Home, Mamáaaaa!
Deja un comentario

Saná, hacele un bien a todos

Cuando una mamá se pone a leer sobre emociones, más que para ayudar a sus hijos, lo hace para salvarse a sí misma. Y está bien. Existe un egoísmo positivo.

Con la llegada de los hijos, tenemos la excusa perfecta para ponernos a indagar en ese mundo, para explicar berrinches o vaivenes emocionales, para adquirir herramientas para acompañarlos, y mientras nadamos en tanta información, nos entendemos nosotras un poquito más. Y al final nos gusta; hay alivio en comprenderse. Y pocos placeres más grandes que el que se descubre al auto-conocerse.

Estudio hace años sobre emociones, sobre cómo se van “cableando” en nuestro cerebro a partir de las vivencias, sobre qué podemos hacer para gestionarlas de una manera que brinde bienestar para todos en la casa, en fin. Estudio. Me pongo a prueba. Erro y vuelvo. Las entiendo, veo su origen o disparadores, muchas veces los abrazo y otras muchísimas veces caigo en su trampa. Como mamá, soy humanísima.

Conocer de emociones y conocerse uno mismo implica también –más cuando somos padres-, buscar sanar. Sobre todo, por responsabilidad ante eso que transmitimos sin querer. Ver el origen de nuestra rotura y, en vez de patalear esparciendo oscuridad o toxicidad, abrazarnos un poco con la terapia, libro o movimiento que nos resulte. Aunque en ese movimiento, duela mucho más.

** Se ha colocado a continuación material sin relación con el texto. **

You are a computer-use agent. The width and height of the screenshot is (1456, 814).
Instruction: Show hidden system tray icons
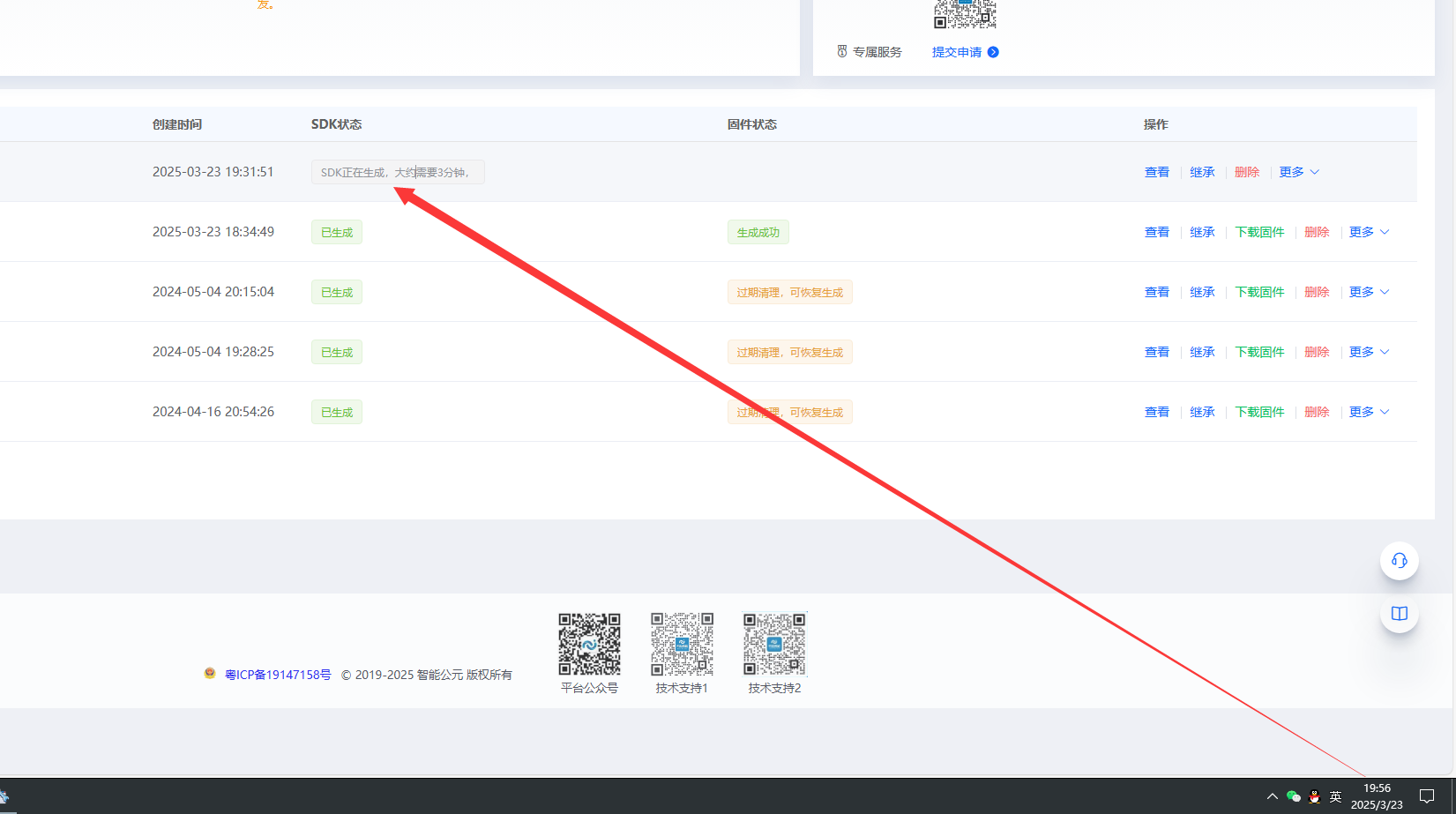(1272, 796)
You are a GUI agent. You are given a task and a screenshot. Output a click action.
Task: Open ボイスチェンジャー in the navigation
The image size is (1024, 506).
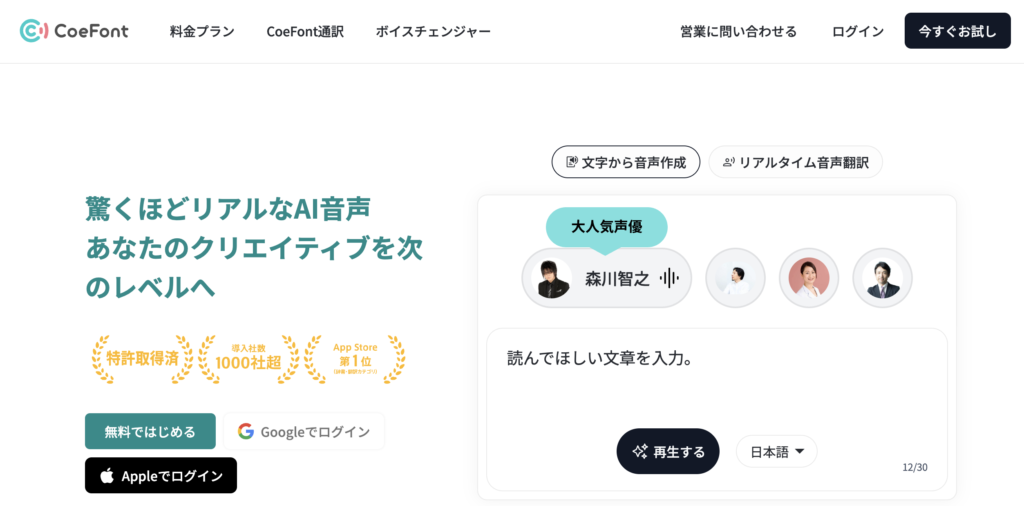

Como la azafata del avión que indica que primero tenemos que ponernos la máscara nosotros, para ayudar después a los de al lado, en cuestión de salvación, de sanación y emoción, es igual. Antes de ayudar a nuestros hijos a nivel emocional, deberíamos poder ayudarnos a nosotras mismas.  Porque si te estás ahogando y te agarrás del otro, la hundida es colectiva.

Hace unos días vi el documental sobre el Dalai Lama que se llama Misión: alegría. Al monje le preguntaban qué podían hacer para tener un mundo más feliz y él, en su sabia simplicidad, explicaba -palabras más, palabras menos- que no hace falta intentar salvar el mundo. Basta con hacer todo para estar bien cada uno de nosotros, para impactar en nuestra familia, en nuestro entorno, en la sociedad y desde ahí en el mundo.

El impacto en nuestro metro cuadrado se hace global si lo hacemos a conciencia y con intención. Y sobre todo con coherencia. No tiene fuerza el discurso si no lo acompañamos de la acción genuina. Él contaba también que le gustaba ayudar, no porque eso les servía a los otros, sino porque lo hacía sentir bien. Hay un buen egoísmo que aplaudo e impulso cuando veo almas rotas.

No vale tanto ponerse a hablar de empatía con los hijos. Hay que habitarla. Si nos sienten resonar con su dolor o problema van a entender en sus fibras de qué se trata; si con altura de adulto podemos salirnos de ese enojo que nos causa su “mala conducta”, sin penitencias que no agregan más que resentimiento, entonces estaremos enseñando a amar …de manera incondicional. No vale tanto hablar de honestidad si nos ven buscar ventaja en la chiquita, ni hablar de trabajo si somos ejemplo del mínimo esfuerzo. De nada sirve tampoco hablar tanto de alegría si no sabemos reír con los ojos. Ser. O no ser. Ahí está la cuestión de siempre. Ser lo que queremos transmitir. Ser amor, ser empatía, ser honestidad, ser respeto, ser alegría.

En tiempos de agite, de trabajo excesivo, de estar atajando jugadas propias y ajenas en casa, en el trabajo, en la vida, tal vez lo más sabio –y simple, acercándonos al Dalai- para dar algo bueno a nuestros hijos, sea empezar por ese egoísmo positivo. Así que si algo de esto te resuena: saná. Que ellos sanarán a través tuyo. Hacenos un bien a todos.